Im zweiten, deutlich kürzeren Hauptkapitel analysiert Hecht die ‚ständischen Rollen und Karrieremuster der Pfänner‘ (S. 255-298). Sälzer agierten als Händler, Ratsherren und im Fürstendienst. Zudem sei vor allem im 17. und 18. Jahrhundert eine deutliche Tendenz zur Orientierung an adeligen Lebensweisen zu beobachten. Damit einhergehend sei die Orientierung der Sälzer am Handelsgeschäft rückgängig gewesen. Dies beides habe zu einer wachsenden Loslösung der Sälzer vom Produktionsbetrieb des Salzes, von den Städten und den Salzwerken geführt.

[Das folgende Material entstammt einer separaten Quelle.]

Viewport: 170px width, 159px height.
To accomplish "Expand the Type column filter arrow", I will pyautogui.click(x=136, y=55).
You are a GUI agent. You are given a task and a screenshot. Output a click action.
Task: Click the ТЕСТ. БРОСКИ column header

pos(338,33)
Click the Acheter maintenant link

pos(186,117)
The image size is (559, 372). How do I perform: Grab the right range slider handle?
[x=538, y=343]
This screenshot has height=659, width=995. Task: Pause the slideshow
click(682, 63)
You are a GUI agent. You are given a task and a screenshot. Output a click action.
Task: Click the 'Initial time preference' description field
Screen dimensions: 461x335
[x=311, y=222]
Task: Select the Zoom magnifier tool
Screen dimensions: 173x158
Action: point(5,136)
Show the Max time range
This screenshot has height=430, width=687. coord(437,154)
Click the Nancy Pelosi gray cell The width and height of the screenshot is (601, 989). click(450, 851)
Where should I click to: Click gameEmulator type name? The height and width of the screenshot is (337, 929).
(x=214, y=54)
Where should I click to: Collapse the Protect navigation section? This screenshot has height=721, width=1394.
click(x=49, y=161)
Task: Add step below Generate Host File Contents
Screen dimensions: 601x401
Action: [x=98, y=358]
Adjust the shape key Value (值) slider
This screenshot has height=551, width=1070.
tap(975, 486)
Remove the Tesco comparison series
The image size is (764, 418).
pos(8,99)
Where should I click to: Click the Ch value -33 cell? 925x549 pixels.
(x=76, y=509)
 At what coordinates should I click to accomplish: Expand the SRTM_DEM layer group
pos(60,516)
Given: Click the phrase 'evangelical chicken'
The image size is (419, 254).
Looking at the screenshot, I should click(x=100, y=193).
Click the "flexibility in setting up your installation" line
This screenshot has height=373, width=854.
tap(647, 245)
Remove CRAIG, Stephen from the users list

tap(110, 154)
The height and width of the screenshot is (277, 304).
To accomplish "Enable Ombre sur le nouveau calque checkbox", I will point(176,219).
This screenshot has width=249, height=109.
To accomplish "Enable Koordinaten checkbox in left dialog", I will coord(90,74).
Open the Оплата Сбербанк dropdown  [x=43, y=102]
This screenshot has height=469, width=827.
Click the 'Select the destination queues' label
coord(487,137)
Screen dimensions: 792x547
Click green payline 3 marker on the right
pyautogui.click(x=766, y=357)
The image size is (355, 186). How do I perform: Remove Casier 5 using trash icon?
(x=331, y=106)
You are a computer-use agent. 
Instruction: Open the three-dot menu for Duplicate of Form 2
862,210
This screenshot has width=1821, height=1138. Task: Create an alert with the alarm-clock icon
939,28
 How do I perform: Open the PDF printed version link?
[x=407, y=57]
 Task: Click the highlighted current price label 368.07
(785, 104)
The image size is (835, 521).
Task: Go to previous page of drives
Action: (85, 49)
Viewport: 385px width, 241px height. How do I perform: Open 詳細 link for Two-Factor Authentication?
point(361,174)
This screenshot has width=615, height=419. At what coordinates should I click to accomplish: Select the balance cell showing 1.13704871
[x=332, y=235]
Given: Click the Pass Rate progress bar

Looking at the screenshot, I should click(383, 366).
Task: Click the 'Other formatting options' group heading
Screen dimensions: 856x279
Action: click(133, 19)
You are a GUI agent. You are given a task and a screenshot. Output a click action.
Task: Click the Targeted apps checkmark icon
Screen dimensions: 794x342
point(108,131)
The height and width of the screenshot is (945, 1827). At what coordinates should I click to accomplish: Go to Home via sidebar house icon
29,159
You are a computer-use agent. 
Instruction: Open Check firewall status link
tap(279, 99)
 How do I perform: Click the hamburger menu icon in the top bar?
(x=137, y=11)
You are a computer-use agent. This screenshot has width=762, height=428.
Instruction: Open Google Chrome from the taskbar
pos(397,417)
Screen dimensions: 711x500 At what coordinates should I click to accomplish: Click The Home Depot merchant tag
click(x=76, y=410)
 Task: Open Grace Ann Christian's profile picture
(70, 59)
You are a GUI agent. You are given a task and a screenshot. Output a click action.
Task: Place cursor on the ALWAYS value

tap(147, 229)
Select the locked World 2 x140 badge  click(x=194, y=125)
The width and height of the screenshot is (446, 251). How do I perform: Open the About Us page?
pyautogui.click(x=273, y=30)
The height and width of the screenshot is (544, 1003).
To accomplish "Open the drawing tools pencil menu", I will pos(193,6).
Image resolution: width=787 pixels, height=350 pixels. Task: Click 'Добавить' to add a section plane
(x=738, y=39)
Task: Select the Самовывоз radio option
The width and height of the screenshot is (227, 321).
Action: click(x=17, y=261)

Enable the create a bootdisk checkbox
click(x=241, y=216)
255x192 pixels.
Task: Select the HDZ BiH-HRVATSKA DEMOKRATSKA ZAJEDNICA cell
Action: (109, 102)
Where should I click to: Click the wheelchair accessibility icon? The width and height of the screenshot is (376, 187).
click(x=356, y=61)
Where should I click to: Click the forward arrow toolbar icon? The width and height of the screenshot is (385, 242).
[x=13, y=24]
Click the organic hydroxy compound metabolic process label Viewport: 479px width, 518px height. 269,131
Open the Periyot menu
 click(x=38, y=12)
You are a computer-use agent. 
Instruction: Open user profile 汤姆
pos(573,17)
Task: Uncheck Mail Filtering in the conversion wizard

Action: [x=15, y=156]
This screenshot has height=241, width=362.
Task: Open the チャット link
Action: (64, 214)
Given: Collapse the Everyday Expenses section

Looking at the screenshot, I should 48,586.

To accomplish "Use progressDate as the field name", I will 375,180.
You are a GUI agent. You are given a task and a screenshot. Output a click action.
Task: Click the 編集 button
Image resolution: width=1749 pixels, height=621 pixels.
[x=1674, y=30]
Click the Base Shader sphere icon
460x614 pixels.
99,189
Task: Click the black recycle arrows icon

Insgesamt sei trotz allgemein gleichförmiger Tendenzen nicht von einem einheitlichen Typus eines Salzpatriziats auszugehen. Die Vergemeinschaftungen und Konstruktionsprinzipien von Patriziat seien in den untersuchten Städten zu unterschiedlich gewesen. Es offenbaren sich nach Hecht in Lüneburg, Halle und Werl eher verschiedene Muster sozialen Wandels städtischer Eliten.

Die Anlage der hier besprochenen Arbeit ist komplex und zudem wendet Hecht sich verschiedenen historischen Forschungsrichtungen zu. Er muss seine Leser in die Erinnerungskultur ebenso einführen wie in den Konfliktbegriff, in die symbolische Repräsentation, in das Initiationsritual und vieles mehr. So liest man leider nicht nur an einer Stelle, dass es aus arbeitsökonomischen Gründen Einschränkungen geben müsse. So sei der Forschungsüberblick nur „sehr grob und holzschnittartig“ (S. 7) erfolgt, es sei Hecht nicht um eine Vollständigkeit gegangen (S. 70) oder es könne bei den „knappen Ausführungen nur um einige Sondierungen“ (S. 256) gehen. Dennoch: Die Wahl der Flughöhe seiner Betrachtung ist konsequent, inhaltlich logisch und begründbar. Er verliert sich weder in Details noch in Oberflächlichkeiten, vielmehr ist seine Analyse qualitativ hochwertig. Hecht liefert ein lesenswertes Buch ab, dem eine weite Verbreitung zu wünschen ist.